Four Marines were killed Dec. 11 when the tilt-rotor aircraft crashed during night exercises at New River Air Station near Jacksonville, N.C.

Killed were Lt. Col. Keith Sweaney, 42, who had been the director of the Multi-Service Operational Test Team and was scheduled to become commander of the first Osprey squadron next year; Maj. Michael Murphy, 38; Sgt. Jason Buyck, 24; and Staff Sgt. Avely Runnels, 25.

Defense Secretary William Cohen has assembled a four-person independent panel to review the aircraft and the $44 billion Osprey program, which has been halted and all aircraft have been indefinitely grounded pending completion of the investigation.

The Corps had been near finalizing a plan for full-scale production of the hybrid aircraft, which combines vertical flight like a helicopter and horizontal motion like an airplane.

Investigators have moved aircraft components to a hangar and are reassembling it for further examination.

An exact cause is still being probed, but investigators do know that Sweaney, the commander, made a distress call shortly before the Osprey crashed, and audio and radar tapes from air traffic control also are being analyzed.

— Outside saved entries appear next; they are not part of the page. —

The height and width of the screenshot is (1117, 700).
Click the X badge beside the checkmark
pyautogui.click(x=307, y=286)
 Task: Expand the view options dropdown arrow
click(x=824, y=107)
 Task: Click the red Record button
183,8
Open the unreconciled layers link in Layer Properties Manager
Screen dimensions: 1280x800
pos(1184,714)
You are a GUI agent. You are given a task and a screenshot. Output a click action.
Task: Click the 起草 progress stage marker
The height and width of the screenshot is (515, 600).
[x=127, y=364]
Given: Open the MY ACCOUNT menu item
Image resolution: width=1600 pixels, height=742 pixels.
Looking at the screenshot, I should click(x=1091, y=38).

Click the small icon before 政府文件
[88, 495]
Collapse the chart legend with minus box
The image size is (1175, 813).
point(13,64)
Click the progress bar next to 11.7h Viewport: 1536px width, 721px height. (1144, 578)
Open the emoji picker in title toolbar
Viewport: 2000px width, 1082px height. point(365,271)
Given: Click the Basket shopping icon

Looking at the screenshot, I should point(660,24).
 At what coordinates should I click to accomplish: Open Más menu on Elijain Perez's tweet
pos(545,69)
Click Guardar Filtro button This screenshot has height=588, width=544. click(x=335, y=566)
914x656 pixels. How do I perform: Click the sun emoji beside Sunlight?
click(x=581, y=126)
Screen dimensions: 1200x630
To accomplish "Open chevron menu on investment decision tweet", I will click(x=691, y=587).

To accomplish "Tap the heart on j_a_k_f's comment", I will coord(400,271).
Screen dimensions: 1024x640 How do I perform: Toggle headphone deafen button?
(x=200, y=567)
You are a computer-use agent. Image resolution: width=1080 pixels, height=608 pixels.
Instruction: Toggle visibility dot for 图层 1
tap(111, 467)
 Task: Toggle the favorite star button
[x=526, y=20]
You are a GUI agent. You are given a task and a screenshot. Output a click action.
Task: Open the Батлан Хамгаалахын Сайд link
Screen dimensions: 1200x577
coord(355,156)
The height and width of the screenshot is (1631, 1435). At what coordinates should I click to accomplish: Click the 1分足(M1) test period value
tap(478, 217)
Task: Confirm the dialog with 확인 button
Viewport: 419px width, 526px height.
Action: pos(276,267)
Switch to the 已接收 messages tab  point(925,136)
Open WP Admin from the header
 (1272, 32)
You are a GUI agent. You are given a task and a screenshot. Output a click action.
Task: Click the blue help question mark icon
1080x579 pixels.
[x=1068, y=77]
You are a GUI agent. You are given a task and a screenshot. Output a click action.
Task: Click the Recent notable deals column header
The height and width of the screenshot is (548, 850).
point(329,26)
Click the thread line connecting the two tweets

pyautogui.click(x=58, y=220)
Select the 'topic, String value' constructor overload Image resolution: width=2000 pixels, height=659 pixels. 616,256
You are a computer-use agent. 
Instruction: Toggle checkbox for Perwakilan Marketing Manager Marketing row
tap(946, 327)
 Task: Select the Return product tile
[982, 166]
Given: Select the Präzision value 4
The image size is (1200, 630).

The probe could continue for weeks; however, investigators have ruled out other possible causes to the crash, such as a lack of fuel, fuel contamination, in-flight fire, spatial disorientation and electrical malfunction.

The recent fatal crash was the second this year. In April, 19 Marines died when an Osprey crashed in Arizona, prompting the grounding of the aircraft. The crash was blamed on human error.

The Corps is expected to replace its Vietnam-era CH-46 Sea Knight helicopters with the Osprey, which is bigger and faster.